When you look at one of the last maps of the wonderful Bosatlas of the history of the Netherlands it becomes clear how quickly urbanisation has developed since 1900.
For hundreds of years the Netherlands has been one of the most urbanised countries in the world. In the 17th century Amsterdam even became one of the biggest cities in the world, but on the whole the look of the country was determined by its many small towns and villages.
This is how it still was in 1900 although even then the country’s population had doubled compared to the preceding century. The Bosatlas map shows comparatively little red, the colour denoting built-up areas.

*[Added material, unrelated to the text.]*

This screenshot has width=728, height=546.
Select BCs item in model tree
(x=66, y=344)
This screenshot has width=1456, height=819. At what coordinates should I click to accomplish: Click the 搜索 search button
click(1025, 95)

All that was to change after the Second World War. The population grew but towns and villages grew even faster. In 1945 the Netherlands had two million homes for ten million people. Now it’s 7.3 million houses for almost 17 million inhabitants. Half of these were built after 1970.
Bigger homes
The trend is towards bigger houses for increasingly smaller households. It is often thought that houses used to be bigger in the past but that is a mistake. We have been left with mainly big houses from the 1900’s but these would have been home to far larger households.
Single person households have more than tripled in the last forty years. Gone are the days of the landlady or the live-in uncle or grandmother. For people who want to strike out on their own three rooms and a private kitchen and bathroom is the minimum requirement.

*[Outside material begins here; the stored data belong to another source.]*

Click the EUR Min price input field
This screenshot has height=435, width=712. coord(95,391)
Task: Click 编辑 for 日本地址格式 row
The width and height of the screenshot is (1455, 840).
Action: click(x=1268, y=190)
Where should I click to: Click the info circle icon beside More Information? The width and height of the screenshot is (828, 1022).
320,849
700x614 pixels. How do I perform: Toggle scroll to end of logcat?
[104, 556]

In the big cities more than 50% of households now consist of no more than one person. Fifty years ago Amsterdam had more inhabitants than it has now but the built-up area was much smaller. Smaller households caused cities to spread.
The sheer volume of building that the Netherlands had to cope with after the war was enormous. It was much bigger than the neighbouring countries, whose population growth had been not been as rapid, were facing.
Now, population growth has slowed down but the number of households is still on the increase. And that is how it will remain unless the financial crisis becomes so severe that people won’t be able to afford the luxury of a house all to themselves. Southern Europe has always had that problem and now Spain and Greece in particular are feeling the brunt of it.
In the Netherlands the demand for independent living space will only increase. The pressure is rising, especially in the urban Randstad area, and there are not enough houses to go round. People who want to rent are confronted with long waiting lists and would-be first time buyers are hard put to find something within their financial reach.
At the start of 2011 I totted up the number of houses for sale in Utrecht. It came to 3000 of which very few had an asking price of under €150,000 while almost half were on offer for well over €250,000.
In Heerlen, in the far south of the Netherlands all of three homes were on sale for less than €150,000. There is no difference in wages or income, but then again Heerlen’s population is decreasing. The number of new building permits has nose-dived dramatically to 50,000 and building costs have doubled to €140,000 in a very short period of time.
That means the problem is only getting bigger. There is less building and homes are getting more expensive as a result. No one has a solution and in all likelihood there is no single solution. Public housing should probably make a comeback at the top the political agenda of the new cabinet.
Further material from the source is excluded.